Our road was relationships, our road was friendships, sex, late night talks and incredulous morning yawns. We were on a directionless, avenue-less journey, one-way, forever turning left. We came full circle, again and again and again, and we never stopped. We never stopped because we knew stopping meant forfeiting, succumbing to the will of nature -- to have us die alone, with hardly a funeral marking the failed Zippo lighter we placed a $100 bet on that was our aggregate life. We never gave up.
And because we thought we were running a victory lap round the fools that were secure in their lonely homes and tired families, we ended our voyage not of our own will. The voyage ended for us, the spark of life we had once ignited blew out just like that Zippo, but instead of betting 100 bucks, we bet our lives. We risked our necks, and our necks snapped. We wallowed in our torture chambers, we jumped in our cars, connected the fatal tubes from exhaust to within, windows closed and all, and we sat and drove while death crept in.

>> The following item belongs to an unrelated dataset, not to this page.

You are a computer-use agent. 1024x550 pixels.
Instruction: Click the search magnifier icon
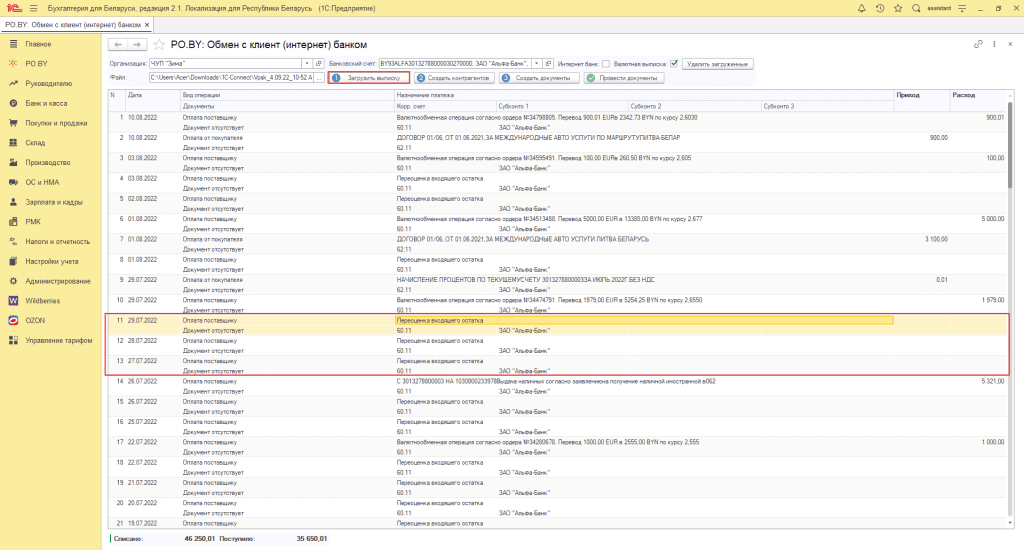coord(917,8)
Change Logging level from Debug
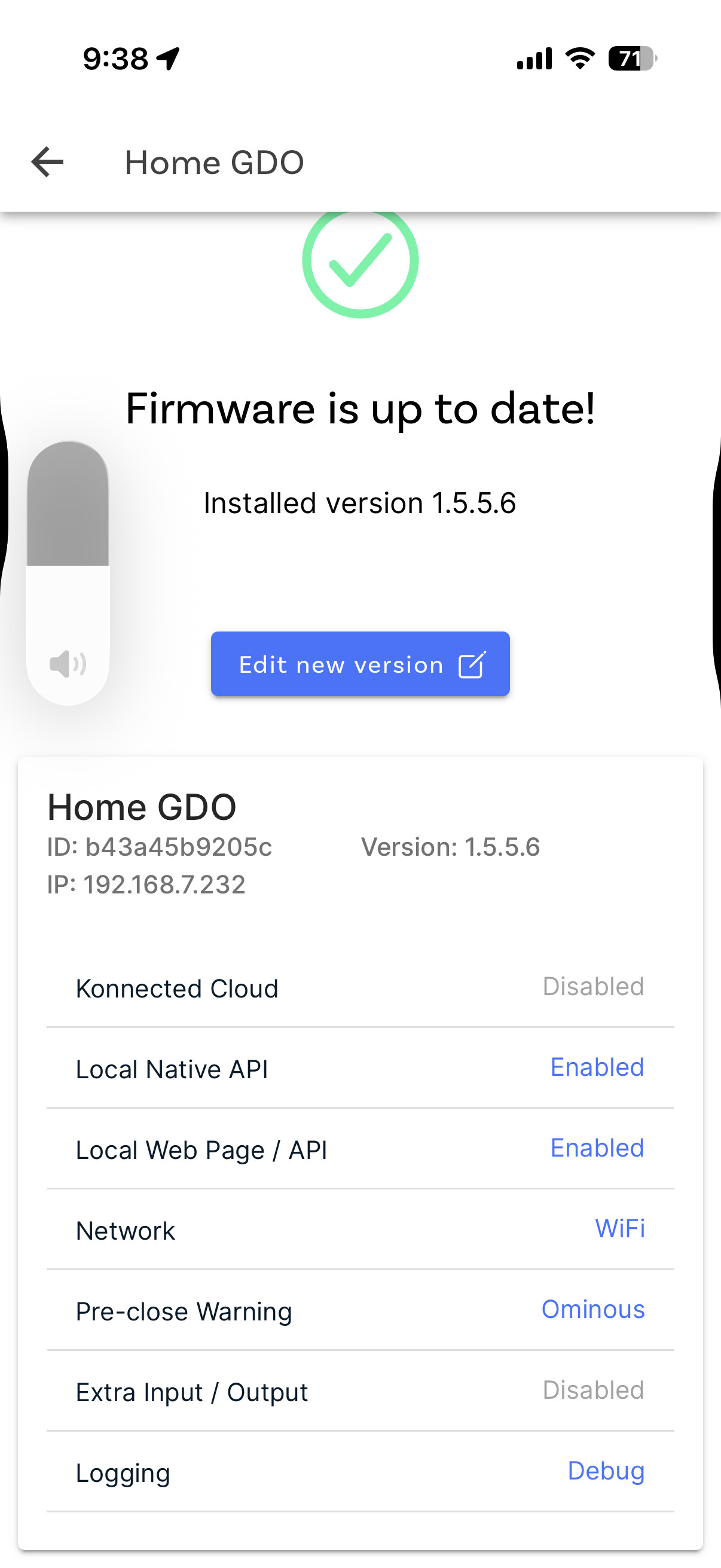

Numb, we drove and drove, and we thought we were getting somewhere. Little did we know that we were on a road that led nowhere, and even if it had, the carbon monoxide reached us long before we had a chance to catch a glimpse. And so our voyage, our goal and destination, was over before we had a chance to place any bets. Our necks snapped, and we were gone, off the face of the planet, in a tiny car, smoggy and confused, a speck the size of the dotted lines on our roads, and moving just as fast, with only corpses inside, just driving and driving and driving.
And they pulled us out of the wreckage, all of us, the entirety of the world pulled out from the tiny, vapor riddled speck on its surface, but by then it was too late. We were gone, we’d destroyed ourselves, we’d destroyed our surroundings and our hearts and our lives, everything that was dear to us, and we’d ended up nowhere. After so many years of driving, we were the ones who needed to be saved. And always, always, our rescue was too little, too late.